Analysis of Integral Membrane Inter and Intra Contacts in Model Multidrug Transporter EmrE using a Bacterial Two-Hybrid Method

Abstract

The bacterial cytoplasmic membrane small multidrug resistance family transporter EmrE consists of four transmembrane helices (TMH) connected by short loops and is considered to multimerize in order to export quaternary cationic compounds from the cytoplasm. Previous consensus on multimerization proposes a facial monomer-monomer interaction located in the C-terminal TMH 4, which is complicated by the mounting evidence of an antiparallel topology dimer and requires additional data on interactions which form dimers or potential higher multimeric states. Bacterial two hybrid method is used as an in vivo approach to protein-protein interaction to this end.In order to characterize regions of interaction between potential parallel or antiparallel dimers, chimeric constructs of full length monomers were made with N- and C-terminal adenylate cyclise domains. Constructs were also made of each TMH topologically constrained with maltose binding protein to the periplasmic side and one of two domains of adenylate cyclase for the bacterial two-hybrid system to the cytoplasmic side. These constructs were then cloned to represent the alternate topology. Complimentary constructs were co-expressed in an in vivo system where interaction strength between helices was quantified with the use of the Miller assay.
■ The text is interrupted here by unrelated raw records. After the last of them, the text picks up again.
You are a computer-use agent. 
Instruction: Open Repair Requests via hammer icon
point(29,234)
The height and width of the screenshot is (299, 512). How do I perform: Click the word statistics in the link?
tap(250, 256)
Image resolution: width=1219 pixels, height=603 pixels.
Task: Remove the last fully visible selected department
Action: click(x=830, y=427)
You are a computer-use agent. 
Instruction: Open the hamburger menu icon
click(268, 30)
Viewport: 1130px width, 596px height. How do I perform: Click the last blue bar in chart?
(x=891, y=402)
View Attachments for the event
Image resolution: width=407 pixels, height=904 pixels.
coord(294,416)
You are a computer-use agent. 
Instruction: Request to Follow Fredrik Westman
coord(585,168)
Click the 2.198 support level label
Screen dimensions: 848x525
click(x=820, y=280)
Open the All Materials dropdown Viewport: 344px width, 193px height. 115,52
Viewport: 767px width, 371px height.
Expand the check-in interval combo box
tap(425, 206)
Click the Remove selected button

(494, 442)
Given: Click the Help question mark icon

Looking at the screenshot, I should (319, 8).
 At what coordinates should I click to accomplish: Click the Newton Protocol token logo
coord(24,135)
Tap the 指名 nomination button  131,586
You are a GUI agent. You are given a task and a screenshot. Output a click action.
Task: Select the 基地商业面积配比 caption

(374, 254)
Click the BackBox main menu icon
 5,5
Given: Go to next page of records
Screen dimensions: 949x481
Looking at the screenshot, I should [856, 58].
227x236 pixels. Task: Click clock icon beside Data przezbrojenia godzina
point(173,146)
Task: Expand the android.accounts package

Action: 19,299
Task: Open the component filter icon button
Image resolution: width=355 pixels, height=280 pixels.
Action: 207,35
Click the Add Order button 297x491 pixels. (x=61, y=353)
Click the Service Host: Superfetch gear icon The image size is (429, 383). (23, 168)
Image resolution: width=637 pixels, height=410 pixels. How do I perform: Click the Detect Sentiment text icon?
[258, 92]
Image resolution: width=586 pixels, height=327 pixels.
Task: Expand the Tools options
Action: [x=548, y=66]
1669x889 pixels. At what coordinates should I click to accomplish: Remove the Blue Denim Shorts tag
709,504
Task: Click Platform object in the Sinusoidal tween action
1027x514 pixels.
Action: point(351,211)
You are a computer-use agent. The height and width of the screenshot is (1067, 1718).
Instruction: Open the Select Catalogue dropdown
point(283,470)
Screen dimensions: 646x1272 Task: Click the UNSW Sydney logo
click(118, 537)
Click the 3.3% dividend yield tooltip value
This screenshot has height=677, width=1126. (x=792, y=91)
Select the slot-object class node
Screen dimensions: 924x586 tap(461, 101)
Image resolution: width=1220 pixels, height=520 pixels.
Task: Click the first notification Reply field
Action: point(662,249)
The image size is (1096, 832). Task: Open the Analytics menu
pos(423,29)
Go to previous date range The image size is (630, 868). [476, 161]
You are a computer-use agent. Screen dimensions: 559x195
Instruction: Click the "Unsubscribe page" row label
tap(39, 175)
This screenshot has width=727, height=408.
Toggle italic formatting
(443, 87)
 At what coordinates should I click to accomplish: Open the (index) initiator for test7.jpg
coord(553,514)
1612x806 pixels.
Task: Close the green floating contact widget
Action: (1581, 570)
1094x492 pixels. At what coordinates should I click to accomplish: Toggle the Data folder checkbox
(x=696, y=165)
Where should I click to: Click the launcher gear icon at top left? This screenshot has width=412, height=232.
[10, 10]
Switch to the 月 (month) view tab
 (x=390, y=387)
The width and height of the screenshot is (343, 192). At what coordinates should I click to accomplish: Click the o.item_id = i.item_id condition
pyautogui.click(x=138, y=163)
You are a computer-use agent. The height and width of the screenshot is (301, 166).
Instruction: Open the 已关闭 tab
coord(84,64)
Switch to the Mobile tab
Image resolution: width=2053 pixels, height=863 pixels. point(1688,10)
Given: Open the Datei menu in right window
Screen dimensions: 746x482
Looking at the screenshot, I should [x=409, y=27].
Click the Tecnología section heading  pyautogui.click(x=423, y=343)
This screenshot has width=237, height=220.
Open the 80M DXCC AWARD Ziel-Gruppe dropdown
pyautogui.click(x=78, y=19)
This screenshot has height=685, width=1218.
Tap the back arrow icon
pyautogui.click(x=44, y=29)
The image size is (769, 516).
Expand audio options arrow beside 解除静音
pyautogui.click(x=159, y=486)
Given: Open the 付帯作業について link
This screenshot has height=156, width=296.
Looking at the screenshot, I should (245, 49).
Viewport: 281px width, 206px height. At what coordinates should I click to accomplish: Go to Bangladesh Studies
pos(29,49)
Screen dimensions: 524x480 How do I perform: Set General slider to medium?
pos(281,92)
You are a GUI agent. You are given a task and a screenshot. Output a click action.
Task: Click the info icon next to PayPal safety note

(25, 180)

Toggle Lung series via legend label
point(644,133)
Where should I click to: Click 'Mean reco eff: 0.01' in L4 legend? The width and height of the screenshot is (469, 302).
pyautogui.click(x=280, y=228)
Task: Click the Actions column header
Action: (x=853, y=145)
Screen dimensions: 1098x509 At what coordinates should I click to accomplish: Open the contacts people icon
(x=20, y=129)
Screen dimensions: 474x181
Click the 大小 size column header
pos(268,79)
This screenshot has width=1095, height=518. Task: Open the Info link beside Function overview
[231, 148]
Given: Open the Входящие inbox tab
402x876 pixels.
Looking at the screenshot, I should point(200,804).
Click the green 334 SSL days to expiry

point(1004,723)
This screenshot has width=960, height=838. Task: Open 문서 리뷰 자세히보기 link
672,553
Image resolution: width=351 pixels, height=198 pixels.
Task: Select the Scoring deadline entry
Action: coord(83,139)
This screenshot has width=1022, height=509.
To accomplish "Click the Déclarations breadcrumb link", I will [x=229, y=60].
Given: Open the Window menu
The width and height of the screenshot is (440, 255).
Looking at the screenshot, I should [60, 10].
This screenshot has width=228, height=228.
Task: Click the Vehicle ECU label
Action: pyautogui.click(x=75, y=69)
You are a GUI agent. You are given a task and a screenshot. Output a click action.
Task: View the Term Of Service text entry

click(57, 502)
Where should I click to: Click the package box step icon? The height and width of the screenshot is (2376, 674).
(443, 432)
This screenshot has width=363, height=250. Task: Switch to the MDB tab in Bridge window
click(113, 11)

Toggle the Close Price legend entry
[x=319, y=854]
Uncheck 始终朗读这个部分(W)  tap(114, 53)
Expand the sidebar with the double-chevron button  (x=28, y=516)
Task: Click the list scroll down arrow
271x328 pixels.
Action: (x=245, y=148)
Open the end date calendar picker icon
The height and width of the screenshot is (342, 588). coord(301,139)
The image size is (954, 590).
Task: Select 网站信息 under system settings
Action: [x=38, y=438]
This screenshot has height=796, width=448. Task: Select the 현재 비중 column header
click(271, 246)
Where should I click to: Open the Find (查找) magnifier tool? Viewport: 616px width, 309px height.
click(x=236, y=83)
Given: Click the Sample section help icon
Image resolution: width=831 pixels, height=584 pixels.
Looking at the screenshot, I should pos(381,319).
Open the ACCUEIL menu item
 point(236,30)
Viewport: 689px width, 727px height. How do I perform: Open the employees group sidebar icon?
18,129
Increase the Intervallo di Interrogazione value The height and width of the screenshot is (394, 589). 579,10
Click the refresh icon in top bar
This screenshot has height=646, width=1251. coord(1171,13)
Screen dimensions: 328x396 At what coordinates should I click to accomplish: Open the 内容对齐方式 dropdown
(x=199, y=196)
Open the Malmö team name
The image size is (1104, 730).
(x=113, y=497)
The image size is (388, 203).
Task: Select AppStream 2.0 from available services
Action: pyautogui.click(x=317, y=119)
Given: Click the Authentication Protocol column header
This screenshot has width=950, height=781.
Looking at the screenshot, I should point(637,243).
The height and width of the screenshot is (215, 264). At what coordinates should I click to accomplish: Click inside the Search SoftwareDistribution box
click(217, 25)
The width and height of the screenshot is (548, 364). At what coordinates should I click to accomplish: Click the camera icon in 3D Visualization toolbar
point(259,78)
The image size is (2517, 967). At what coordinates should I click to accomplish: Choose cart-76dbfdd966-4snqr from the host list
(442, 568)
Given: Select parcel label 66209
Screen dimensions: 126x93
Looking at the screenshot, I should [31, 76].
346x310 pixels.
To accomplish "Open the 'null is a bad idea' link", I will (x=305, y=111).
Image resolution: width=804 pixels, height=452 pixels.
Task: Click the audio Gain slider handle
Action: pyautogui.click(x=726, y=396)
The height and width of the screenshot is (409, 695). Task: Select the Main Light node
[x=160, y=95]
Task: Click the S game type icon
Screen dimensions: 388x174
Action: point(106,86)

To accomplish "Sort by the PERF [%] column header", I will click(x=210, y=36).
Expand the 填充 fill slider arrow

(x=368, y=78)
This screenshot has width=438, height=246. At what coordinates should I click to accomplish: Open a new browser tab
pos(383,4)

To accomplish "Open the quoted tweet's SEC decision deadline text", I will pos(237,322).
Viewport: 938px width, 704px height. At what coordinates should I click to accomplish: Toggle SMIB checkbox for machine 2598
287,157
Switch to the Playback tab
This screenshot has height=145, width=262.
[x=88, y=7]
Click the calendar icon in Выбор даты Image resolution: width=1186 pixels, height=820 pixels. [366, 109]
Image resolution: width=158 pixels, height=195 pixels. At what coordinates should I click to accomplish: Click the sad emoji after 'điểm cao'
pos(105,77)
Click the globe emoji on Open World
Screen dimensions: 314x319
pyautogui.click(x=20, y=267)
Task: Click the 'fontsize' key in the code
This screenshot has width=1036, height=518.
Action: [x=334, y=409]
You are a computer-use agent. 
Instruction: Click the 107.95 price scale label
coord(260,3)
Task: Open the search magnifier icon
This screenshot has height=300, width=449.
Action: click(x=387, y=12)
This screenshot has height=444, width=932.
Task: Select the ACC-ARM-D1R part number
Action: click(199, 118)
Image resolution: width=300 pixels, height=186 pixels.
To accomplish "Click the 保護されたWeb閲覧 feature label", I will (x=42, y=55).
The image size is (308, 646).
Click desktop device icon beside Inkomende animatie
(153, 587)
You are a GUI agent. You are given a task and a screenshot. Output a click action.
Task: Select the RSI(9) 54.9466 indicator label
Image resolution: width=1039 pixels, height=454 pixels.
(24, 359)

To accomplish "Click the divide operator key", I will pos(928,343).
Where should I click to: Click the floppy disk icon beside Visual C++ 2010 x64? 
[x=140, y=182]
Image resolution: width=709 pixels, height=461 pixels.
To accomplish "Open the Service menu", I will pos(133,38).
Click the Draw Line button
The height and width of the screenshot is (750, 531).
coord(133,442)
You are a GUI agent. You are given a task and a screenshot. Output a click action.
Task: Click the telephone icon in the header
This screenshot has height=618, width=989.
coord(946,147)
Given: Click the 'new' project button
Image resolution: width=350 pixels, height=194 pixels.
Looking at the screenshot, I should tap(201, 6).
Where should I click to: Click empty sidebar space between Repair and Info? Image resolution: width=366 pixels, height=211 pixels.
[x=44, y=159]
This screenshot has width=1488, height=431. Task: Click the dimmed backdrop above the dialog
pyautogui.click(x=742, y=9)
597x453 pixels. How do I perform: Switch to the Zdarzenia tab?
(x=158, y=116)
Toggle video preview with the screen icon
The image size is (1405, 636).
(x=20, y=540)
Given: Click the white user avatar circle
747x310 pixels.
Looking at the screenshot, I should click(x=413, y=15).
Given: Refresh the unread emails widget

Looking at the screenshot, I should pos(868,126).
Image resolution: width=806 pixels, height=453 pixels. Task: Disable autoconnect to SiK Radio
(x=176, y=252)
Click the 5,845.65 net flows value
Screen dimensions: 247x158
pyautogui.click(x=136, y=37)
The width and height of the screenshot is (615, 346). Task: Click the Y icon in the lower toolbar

This assay relies on the production of the o-nitrophenol anion by proportional production of β-galactosidase resulting from the transmembrane helix mediated interaction of the adenylate cyclase domains encoded into the chimeric constructs.Resulting data obtained using full length proteins and individual TMH in different orientations provides information on helix interactions and topology which compliment the in vitro structural information.